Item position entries
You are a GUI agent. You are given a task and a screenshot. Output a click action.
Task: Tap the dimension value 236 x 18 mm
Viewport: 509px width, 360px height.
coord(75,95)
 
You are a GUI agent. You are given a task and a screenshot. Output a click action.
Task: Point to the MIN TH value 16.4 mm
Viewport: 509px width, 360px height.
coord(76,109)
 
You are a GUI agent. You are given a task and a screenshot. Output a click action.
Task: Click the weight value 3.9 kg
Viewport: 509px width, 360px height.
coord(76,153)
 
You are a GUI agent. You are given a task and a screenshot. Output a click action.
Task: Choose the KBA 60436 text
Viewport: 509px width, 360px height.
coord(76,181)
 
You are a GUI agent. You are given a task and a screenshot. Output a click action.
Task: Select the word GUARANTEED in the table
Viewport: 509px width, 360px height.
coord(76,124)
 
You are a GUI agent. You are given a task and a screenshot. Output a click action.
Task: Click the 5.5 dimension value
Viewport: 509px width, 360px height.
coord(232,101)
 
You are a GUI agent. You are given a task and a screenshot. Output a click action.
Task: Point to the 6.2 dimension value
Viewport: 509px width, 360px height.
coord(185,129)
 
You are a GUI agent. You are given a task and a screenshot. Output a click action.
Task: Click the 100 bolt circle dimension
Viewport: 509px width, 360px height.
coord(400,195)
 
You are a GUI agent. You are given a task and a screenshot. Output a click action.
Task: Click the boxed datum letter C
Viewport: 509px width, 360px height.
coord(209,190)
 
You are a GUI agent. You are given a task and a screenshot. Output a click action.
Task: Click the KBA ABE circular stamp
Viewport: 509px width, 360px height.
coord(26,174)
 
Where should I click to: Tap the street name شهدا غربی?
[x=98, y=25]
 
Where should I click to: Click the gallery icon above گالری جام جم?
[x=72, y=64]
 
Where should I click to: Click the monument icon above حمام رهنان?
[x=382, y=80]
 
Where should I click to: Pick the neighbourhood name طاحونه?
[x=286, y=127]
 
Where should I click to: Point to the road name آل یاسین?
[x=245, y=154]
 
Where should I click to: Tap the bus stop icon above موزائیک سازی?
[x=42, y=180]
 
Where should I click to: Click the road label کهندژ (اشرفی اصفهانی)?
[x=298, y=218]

- [WRITTEN TASK]:
Rescale the stretch from the line containing "Where should I click to: Click the road" through the end of the records, copying every line in full and changing only the coordinates, each multiplied by 1.95 and rounded to a whole number, with halves rounded up.

- [EXERCISE SOLUTION]:
Where should I click to: Click the road label کهندژ (اشرفی اصفهانی)?
[x=581, y=425]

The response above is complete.